| TEXT SEGMENT |
##########

= László Passuth =

László Passuth (Budapest, Hungary July 15, 1900- Balatonfüred, Hungary June 19, 1979) was a prolific Hungarian author of historical novels and translator. He is the father of art historian, Krisztina Passuth.

He graduated with a law degree from the University of Szeged. From 1919 to 1950 he worked mainly as a bank clerk and then, until his retirement, in a government office for translation. His first attempts as a writer appeared in the 1920s in several magazines. Passuth served as the main secretary of the Hungarian PEN Club from 1945–60, although he was expelled in 1948 from the Hungarian Writers’ Union after the Stalinist take-over.

His first novel, Eurasia, published in 1937, was followed by a number of historical novels; they showed sophisticated style and attention to precise historical details. In 1939, he published Tlaloc Weeps for Mexico, a novel about Hernán Cortés and the conquest of the Aztec Empire; it was his first work to attract international attention; it was translated into French, German, Spanish, and English. Among his some 40 novels are also Joan of Naples (1940), based on the life of the medieval queen, Joan I, and Madrigal (1968), a novel around the life of composer Carlo Gesualdo.

##########

| DATASET CONTENT |

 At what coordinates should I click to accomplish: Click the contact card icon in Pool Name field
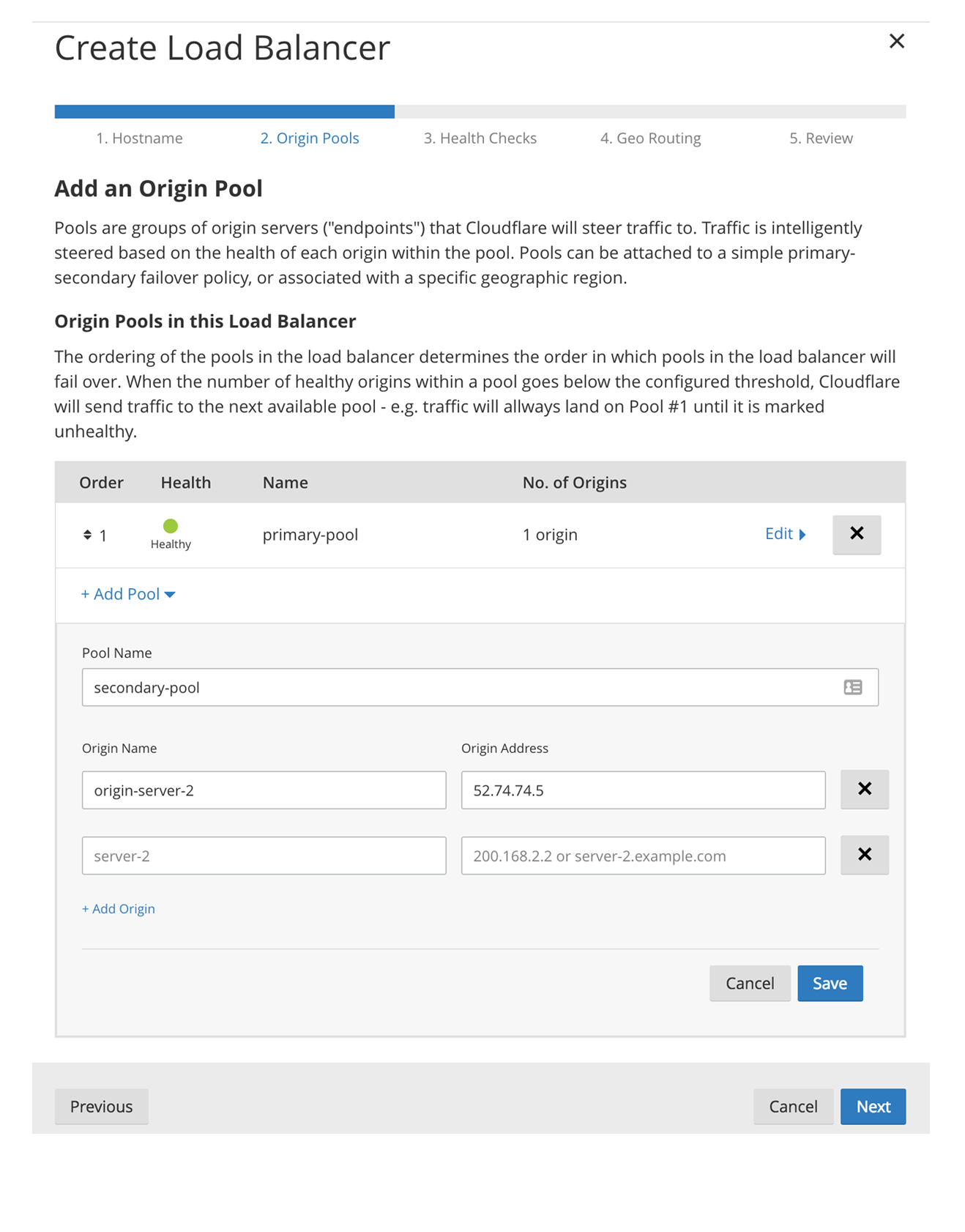coord(852,687)
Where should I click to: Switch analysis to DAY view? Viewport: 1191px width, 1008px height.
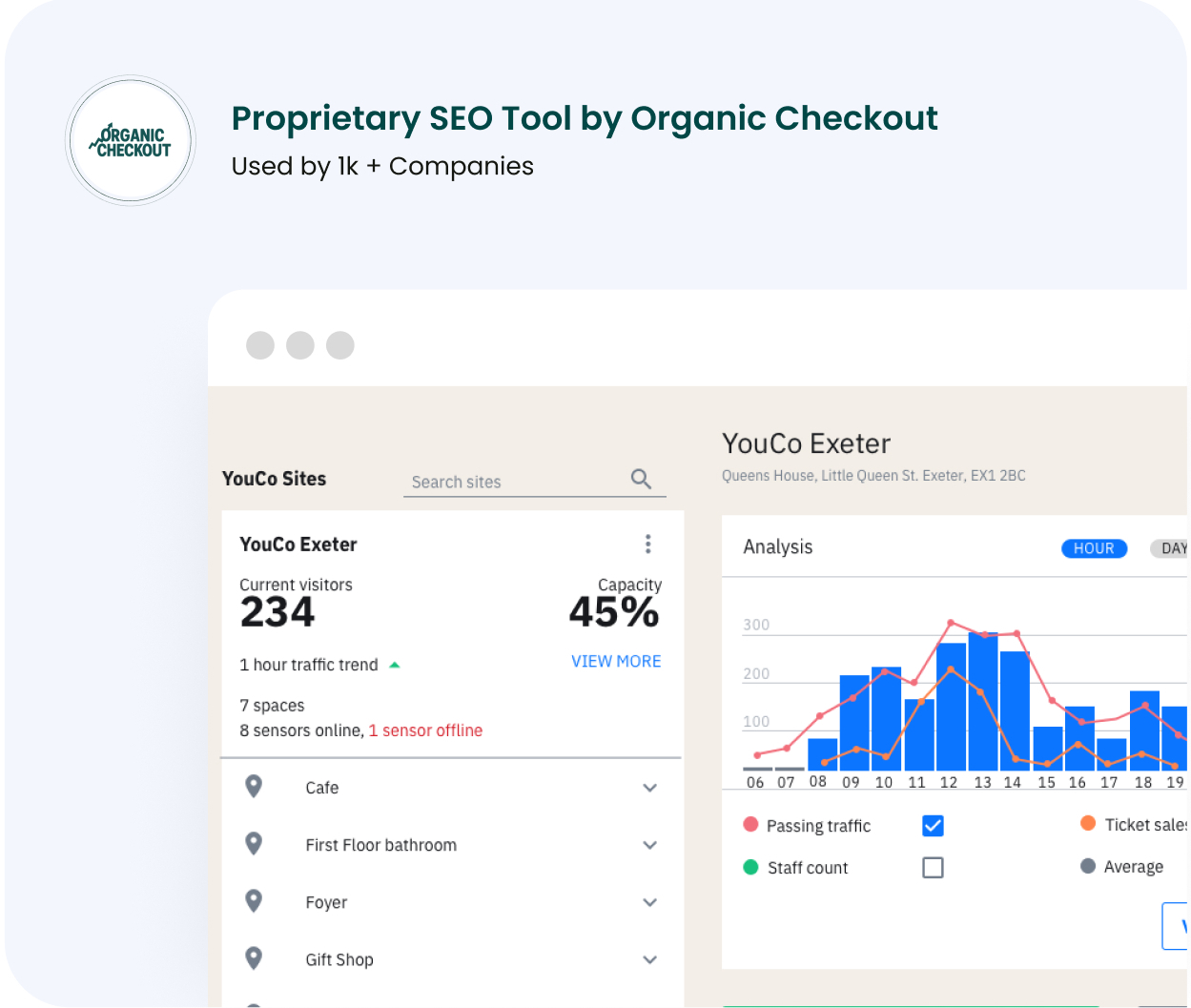[x=1171, y=548]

##########

Copy the stretch from "He graduated with" through "the Stalinist take-over." in the text on László Passuth, swapping "bank clerk" for "bookkeeper".

| ANSWER FOR THE TASK |
He graduated with a law degree from the University of Szeged. From 1919 to 1950 he worked mainly as a bookkeeper and then, until his retirement, in a government office for translation. His first attempts as a writer appeared in the 1920s in several magazines. Passuth served as the main secretary of the Hungarian PEN Club from 1945–60, although he was expelled in 1948 from the Hungarian Writers’ Union after the Stalinist take-over.